The ‘Sistine Chapel’ of Asturian cider changes master

He wound (winery, winery) in the Asturian town of Nava where the wine is made. Sidra M. Zapatero -known as the ‘Sistine Chapel’ cider for its traditional wooden barrels and for the great prestige of its wines – changes hands. But not to those of just anyone in a sector based on family business. It will be the well-known professional Cele Foncueva, former national rally champion and one of the most recognized cider professionals in this field who, starting with the production campaign that is about to begin, will take charge of the management and production of the Zapatero brand, which can produce up to 300,000 liters per year.

The agreement, which is not a sale but a temporary transfer after which it will be decided who stays with the business, joins the paths of two of the most relevant cider sagas in Asturias, which have always had respect for the traditional production methods and the search for the highest quality standards with limited productions and careful attention to detail. In any case, this is not the first foray of the Foncuevas into the Nava cider sector, considered the most prestigious in Asturias. Cele’s father, Luis Foncueva, one of the great llagareros (producers) in history, now deceased, recovered the then defunct El Sareganu brand that belonged to an uncle of his and with which he marketed a selected high-quality cider.

Member of a saga

Cele Foncueva (Sariego, 1962) is part of a cider saga that dates back to the end of the 19th century, when Guadalupe Vigón began the family production of fermented apple juice. However, the now head of Sidra M. Zapatero could not have had a better teacher than his father, Luis, a cider artisan who won numerous quality awards in the most demanding competitions, such as those in Nava and Villaviciosa.
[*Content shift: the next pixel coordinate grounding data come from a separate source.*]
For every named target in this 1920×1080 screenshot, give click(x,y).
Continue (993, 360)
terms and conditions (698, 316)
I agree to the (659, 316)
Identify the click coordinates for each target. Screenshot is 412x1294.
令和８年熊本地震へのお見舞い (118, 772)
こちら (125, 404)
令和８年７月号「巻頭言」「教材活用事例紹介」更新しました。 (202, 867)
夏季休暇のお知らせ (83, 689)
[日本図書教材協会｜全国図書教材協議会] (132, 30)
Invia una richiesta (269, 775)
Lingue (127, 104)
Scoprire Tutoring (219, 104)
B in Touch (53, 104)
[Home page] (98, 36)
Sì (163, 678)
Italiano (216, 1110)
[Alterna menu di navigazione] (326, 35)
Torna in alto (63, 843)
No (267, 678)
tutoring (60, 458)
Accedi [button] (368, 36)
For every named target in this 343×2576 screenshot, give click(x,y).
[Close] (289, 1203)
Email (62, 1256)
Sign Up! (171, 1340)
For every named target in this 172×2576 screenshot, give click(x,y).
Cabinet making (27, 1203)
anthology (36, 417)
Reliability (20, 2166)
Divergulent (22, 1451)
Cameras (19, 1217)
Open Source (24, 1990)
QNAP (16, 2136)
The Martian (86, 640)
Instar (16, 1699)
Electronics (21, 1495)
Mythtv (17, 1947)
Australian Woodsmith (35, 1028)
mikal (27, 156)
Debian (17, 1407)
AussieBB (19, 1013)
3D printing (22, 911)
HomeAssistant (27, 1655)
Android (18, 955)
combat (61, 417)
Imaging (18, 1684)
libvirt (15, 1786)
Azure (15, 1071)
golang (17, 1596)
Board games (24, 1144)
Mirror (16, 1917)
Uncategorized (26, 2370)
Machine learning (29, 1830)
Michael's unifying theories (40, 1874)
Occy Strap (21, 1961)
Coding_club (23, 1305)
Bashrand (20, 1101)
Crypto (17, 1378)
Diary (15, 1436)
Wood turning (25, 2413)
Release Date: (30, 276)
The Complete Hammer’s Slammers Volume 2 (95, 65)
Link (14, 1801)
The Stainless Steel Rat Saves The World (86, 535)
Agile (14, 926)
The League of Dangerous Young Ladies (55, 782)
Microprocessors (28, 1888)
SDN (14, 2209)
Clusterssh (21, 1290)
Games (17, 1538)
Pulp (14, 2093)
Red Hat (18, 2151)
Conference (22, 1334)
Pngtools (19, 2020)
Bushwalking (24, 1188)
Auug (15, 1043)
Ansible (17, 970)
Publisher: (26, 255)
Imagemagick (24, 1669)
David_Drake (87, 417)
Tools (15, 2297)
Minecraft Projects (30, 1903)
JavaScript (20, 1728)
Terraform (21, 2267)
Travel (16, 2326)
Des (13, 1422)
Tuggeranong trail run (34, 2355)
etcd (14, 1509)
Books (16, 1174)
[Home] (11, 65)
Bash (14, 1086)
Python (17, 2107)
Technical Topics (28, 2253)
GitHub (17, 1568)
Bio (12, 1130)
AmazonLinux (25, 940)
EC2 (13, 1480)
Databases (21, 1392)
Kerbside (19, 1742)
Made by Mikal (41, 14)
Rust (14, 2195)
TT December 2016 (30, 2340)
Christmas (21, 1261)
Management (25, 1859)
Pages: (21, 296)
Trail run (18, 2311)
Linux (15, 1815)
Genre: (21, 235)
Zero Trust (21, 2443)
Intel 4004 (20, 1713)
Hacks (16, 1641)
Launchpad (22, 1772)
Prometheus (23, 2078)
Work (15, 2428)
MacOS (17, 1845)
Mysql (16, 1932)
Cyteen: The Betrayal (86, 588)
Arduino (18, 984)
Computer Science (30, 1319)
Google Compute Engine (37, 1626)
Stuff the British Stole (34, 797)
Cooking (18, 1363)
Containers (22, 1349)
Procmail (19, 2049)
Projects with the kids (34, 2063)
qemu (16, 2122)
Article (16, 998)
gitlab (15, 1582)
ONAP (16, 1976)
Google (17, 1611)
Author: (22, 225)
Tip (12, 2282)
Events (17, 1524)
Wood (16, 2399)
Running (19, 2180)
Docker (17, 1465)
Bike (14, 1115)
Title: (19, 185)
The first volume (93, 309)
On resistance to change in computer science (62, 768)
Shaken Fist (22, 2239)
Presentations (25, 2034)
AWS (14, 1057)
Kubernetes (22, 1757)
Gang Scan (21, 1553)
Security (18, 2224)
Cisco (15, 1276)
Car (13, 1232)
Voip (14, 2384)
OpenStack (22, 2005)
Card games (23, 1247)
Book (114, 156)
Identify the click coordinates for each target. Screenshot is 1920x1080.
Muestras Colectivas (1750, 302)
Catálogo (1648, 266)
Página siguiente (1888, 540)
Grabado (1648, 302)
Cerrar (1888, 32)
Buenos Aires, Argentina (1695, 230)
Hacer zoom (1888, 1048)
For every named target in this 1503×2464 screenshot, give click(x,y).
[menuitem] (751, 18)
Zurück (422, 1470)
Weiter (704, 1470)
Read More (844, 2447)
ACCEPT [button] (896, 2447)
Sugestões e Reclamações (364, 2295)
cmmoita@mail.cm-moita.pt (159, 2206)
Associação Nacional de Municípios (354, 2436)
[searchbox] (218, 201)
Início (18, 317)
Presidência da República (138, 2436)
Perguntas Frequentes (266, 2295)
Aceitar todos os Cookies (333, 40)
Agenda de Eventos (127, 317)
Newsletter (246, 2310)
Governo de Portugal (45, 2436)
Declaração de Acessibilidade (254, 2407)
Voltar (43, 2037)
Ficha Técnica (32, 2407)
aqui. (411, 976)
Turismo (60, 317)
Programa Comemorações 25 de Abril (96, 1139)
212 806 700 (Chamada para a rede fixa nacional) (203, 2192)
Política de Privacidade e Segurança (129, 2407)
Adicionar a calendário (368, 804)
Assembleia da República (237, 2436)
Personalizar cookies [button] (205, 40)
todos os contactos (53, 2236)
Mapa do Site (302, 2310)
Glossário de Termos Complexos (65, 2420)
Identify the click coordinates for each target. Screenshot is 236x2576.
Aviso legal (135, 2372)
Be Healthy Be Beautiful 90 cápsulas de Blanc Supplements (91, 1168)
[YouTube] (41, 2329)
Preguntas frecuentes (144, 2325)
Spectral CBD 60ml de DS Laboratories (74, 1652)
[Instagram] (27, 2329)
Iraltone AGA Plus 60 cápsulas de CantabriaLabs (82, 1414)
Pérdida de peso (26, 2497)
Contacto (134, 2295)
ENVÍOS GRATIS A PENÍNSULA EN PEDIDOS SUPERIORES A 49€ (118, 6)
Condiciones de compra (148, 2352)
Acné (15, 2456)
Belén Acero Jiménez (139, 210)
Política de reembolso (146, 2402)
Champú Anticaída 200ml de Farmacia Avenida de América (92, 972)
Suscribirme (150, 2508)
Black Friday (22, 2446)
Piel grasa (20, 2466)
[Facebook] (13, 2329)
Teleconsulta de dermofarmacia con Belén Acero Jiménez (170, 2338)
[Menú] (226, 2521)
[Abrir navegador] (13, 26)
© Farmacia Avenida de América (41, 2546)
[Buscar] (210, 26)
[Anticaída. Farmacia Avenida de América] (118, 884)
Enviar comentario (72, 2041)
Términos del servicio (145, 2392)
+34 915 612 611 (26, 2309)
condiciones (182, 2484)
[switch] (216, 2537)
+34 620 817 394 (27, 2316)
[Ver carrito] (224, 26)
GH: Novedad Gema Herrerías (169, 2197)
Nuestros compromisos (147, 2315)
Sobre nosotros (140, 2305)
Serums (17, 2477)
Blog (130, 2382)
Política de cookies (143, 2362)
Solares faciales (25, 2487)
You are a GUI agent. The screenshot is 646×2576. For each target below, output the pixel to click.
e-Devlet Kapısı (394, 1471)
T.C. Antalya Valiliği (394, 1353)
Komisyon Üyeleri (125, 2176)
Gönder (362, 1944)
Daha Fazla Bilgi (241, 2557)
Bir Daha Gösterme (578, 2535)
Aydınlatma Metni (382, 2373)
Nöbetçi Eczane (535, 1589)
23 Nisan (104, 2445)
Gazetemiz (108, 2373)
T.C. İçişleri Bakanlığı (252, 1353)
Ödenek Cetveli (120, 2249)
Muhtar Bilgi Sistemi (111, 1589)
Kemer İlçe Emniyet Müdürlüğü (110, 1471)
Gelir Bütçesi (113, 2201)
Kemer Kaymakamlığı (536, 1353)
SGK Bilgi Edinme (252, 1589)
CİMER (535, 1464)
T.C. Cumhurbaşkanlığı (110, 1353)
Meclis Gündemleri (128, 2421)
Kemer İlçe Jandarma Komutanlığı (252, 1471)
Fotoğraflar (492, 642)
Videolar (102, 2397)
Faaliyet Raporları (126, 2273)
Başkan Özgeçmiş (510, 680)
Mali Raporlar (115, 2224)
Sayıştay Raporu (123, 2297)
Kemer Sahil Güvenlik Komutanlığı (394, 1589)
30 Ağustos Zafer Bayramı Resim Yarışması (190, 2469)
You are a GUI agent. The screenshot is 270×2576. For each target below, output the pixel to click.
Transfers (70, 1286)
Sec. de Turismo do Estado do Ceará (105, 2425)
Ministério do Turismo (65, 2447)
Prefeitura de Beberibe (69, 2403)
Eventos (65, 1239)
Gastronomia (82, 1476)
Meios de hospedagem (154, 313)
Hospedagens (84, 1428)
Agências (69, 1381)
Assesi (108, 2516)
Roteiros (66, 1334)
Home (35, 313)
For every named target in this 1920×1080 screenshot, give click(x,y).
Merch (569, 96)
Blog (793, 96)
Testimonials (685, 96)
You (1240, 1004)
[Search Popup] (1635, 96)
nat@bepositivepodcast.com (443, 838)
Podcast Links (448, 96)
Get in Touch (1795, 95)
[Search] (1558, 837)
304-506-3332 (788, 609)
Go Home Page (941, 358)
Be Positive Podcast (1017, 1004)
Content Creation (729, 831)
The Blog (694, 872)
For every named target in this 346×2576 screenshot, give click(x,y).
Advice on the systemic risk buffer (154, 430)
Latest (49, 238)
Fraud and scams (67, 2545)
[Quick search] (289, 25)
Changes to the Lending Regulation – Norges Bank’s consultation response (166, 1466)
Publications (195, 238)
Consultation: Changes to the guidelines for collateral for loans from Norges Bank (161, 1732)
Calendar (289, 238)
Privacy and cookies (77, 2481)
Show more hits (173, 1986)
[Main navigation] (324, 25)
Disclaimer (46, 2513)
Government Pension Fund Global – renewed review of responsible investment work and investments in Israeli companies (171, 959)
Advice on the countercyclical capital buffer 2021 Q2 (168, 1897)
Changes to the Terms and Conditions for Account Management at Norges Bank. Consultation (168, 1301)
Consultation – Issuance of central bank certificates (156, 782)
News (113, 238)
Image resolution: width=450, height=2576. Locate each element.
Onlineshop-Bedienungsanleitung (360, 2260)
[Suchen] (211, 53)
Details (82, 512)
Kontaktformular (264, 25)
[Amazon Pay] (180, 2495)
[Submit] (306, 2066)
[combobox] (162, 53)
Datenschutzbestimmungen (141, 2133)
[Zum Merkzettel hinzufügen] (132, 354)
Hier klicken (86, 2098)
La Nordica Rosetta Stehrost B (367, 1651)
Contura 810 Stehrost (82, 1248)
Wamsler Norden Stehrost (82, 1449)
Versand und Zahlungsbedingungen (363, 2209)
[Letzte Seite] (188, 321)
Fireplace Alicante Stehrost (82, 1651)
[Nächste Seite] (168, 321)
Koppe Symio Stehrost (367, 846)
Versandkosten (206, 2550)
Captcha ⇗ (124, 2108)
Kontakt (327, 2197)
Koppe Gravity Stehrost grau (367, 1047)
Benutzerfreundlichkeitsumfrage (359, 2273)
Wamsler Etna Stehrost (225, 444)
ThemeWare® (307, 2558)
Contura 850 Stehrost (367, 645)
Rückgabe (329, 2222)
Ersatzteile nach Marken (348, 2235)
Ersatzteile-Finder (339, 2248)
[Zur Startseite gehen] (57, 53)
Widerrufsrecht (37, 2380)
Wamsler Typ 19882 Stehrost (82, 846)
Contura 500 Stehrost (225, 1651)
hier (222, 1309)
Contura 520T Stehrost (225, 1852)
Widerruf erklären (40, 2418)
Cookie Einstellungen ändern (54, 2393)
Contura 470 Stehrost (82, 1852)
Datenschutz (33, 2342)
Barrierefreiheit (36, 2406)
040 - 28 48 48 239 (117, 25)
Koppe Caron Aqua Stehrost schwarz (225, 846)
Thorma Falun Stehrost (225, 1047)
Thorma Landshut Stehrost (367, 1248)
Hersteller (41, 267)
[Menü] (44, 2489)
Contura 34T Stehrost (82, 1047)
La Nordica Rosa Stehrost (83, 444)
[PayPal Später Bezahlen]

In addition, Cele was a key in the technological modernization of the wineries at the end of the 20th century, being awarded for this by the Asturian Government, at the request of the Association of Asturian Winemakers and the Cider Apple Producers.

Spanish rally champion in 1990, once he left automobile racing, Foncueva decided to focus on the development of inventions to modernize and facilitate the work of cider production, giving free rein to some concerns that he displayed from a very young age. His first exclusive consisted of replacing the wood of the apple crushing presses with stainless steel, in order to achieve circular hydraulic presses that soon became part of the machinery of numerous wineries in the region.

Another of his inventions was the cider mixer, an ingenuity that served to put an end to the custom of mixing the drink by putting a truck full of bottles on a road full of potholes. He also avoided transportation of the bottles from the wine press to the cider houses in a horizontal position. They are just two examples of how much it has collaborated in the modernization of a sector that in the last three decades has made a technological leap that seemed unthinkable given its historical traditional and immobile nature.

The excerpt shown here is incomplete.